### Texte présenté
------------------------------------------------
Jean-Claude Marceau analyse ces anagrammes dans la revue Mélusine :
Le titre renvoie à l’expression érotique "faire feuille de rose" et à la coloration des muqueuses. Et "violet", couleur d’évêque, peut s’entendre aussi : "violé". Joë Bousquet, nous rappelle-t-il, avait le projet d’écrire avec Bellmer une " Justification de la sodomie". [...] Ce calligramme en forme de croix renversée multiplie les références au symbolisme phallique et à l’onanisme, comme aux fantasmes sadomasochistes de prostitution et de viol. Chaque ligne de ces anagrammes porte sur un thème érotique plus ou moins déguisé.
Portrait de femme par Bellmer (1947)
------------------------------------------------
### Informations fournies
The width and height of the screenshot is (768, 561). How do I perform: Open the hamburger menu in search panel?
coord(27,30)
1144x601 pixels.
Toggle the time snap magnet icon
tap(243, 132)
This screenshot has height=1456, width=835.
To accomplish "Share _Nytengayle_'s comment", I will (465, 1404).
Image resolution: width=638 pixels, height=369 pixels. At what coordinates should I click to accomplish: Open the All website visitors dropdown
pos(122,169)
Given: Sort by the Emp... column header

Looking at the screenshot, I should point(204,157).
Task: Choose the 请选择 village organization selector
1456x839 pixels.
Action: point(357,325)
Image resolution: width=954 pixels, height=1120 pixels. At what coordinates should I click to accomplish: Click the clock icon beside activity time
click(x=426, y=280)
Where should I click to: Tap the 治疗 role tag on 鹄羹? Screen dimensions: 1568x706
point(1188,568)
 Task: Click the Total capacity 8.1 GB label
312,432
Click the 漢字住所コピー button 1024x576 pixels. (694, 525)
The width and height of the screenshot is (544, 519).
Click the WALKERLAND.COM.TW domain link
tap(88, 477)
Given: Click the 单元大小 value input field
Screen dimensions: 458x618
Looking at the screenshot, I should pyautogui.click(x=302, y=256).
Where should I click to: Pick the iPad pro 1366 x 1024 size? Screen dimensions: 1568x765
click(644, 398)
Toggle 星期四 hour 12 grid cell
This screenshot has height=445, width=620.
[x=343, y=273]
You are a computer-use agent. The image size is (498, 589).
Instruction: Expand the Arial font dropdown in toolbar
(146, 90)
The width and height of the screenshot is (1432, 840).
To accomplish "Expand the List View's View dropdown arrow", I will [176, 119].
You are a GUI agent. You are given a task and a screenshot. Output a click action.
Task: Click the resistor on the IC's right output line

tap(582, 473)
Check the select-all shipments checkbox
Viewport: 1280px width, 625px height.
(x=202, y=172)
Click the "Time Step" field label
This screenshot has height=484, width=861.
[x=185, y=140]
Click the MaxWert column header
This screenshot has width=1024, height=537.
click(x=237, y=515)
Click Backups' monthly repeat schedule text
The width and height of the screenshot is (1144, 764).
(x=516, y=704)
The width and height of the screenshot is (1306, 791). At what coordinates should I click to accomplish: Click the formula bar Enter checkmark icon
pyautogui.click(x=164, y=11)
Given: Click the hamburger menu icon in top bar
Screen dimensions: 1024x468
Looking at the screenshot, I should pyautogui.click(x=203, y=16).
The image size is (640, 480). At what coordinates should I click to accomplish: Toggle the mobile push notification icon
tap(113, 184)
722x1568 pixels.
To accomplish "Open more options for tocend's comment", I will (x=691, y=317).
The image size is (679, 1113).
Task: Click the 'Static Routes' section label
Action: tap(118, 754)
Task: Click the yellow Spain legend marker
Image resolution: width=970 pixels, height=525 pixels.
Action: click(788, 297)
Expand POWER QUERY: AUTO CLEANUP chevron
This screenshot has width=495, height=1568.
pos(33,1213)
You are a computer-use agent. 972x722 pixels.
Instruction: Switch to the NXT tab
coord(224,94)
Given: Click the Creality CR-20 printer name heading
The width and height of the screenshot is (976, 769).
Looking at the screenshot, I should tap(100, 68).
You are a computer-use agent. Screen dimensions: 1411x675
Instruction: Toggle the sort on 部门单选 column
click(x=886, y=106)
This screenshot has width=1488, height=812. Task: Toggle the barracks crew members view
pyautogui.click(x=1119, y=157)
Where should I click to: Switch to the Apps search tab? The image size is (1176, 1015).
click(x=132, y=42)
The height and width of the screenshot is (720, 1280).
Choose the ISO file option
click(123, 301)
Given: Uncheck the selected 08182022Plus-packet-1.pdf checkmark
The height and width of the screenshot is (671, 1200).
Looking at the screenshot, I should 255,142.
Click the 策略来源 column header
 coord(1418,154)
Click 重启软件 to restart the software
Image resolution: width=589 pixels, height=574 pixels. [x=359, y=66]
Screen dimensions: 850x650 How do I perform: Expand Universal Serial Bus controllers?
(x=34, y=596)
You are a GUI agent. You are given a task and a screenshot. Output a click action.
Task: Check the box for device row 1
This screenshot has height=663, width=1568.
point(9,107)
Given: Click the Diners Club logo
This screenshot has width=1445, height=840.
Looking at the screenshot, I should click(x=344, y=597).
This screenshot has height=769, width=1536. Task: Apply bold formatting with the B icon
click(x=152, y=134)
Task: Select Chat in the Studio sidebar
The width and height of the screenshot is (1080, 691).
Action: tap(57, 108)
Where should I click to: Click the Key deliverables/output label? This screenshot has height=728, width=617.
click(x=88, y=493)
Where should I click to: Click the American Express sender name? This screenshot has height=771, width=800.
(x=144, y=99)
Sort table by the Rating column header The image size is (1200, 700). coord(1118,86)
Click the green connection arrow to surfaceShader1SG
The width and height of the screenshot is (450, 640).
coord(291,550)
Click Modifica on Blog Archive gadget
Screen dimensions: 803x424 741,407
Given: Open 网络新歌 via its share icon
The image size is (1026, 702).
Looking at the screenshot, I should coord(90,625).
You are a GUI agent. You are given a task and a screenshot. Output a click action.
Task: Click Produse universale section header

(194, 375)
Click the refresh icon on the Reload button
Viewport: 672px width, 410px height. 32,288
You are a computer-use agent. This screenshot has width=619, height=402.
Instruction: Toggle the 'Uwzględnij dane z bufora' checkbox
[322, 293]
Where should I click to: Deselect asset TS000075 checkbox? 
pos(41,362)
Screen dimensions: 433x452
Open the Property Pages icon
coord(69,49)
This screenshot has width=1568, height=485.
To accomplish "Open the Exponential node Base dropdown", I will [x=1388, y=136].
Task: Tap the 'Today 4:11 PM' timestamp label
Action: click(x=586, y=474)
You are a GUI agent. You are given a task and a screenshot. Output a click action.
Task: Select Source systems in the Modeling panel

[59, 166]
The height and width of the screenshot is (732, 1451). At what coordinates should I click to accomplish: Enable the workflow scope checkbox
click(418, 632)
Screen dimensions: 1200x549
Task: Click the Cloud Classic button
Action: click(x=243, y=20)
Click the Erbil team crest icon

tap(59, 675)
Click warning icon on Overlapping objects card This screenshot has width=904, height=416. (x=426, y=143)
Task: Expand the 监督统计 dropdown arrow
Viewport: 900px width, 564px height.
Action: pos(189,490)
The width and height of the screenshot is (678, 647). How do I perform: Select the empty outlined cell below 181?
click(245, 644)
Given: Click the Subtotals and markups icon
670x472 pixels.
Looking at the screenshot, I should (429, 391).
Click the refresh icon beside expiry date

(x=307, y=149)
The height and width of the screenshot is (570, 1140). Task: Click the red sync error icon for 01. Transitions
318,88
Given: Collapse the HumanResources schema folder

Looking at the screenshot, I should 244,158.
------------------------------------------------
### Tâche à réaliser
Dans le texte sur les anagrammes, remplacez "anagrammes" par "permutations" et réécrivez tout ce qui va de "Jean-Claude Marceau analyse" jusqu'à "ou moins déguisé.".

### Votre réponse
Jean-Claude Marceau analyse ces permutations dans la revue Mélusine :
Le titre renvoie à l’expression érotique "faire feuille de rose" et à la coloration des muqueuses. Et "violet", couleur d’évêque, peut s’entendre aussi : "violé". Joë Bousquet, nous rappelle-t-il, avait le projet d’écrire avec Bellmer une " Justification de la sodomie". [...] Ce calligramme en forme de croix renversée multiplie les références au symbolisme phallique et à l’onanisme, comme aux fantasmes sadomasochistes de prostitution et de viol. Chaque ligne de ces permutations porte sur un thème érotique plus ou moins déguisé.